Goal of the exercise: Leave out the pictures. Return every record otherwise untouched.

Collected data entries
━━━
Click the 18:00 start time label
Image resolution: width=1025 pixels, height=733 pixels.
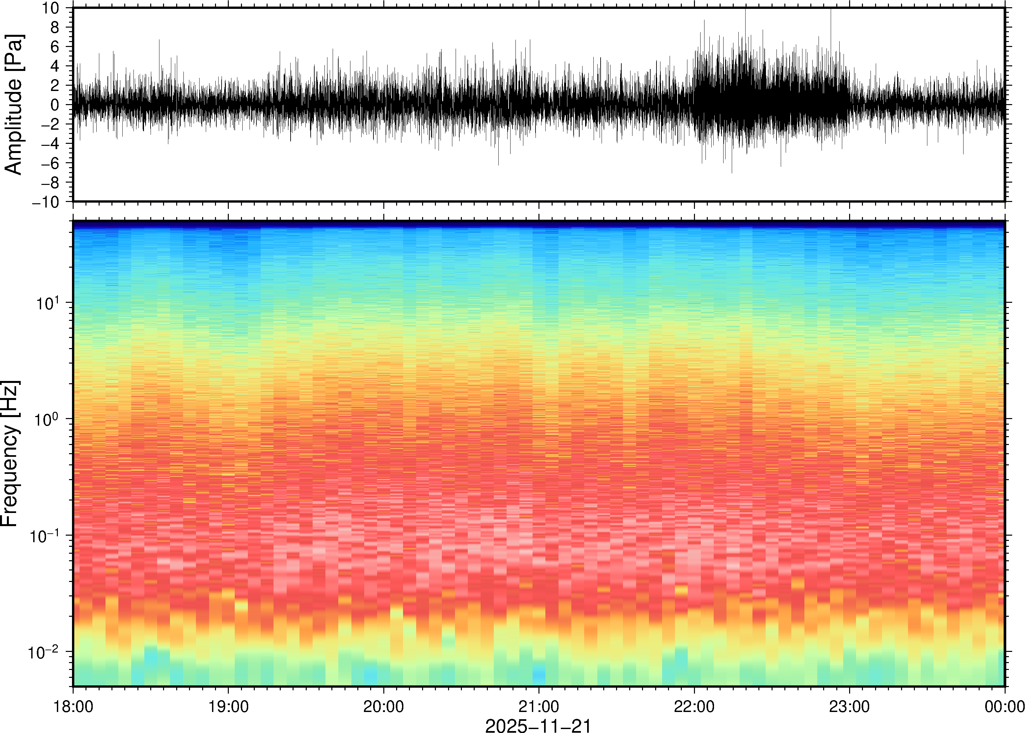[x=73, y=706]
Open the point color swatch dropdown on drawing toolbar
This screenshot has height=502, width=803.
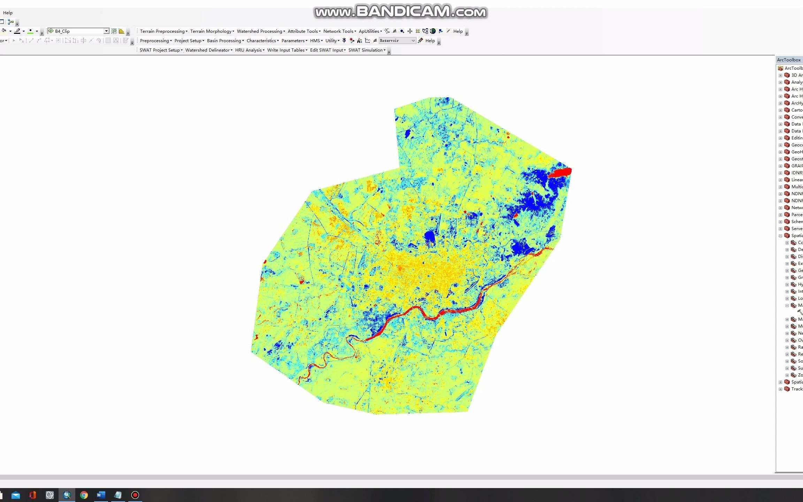pos(37,31)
━━━
Task solution:
Click the 18:00 start time label
Image resolution: width=1025 pixels, height=733 pixels.
[x=73, y=706]
Open the point color swatch dropdown on drawing toolbar
This screenshot has height=502, width=803.
pos(37,31)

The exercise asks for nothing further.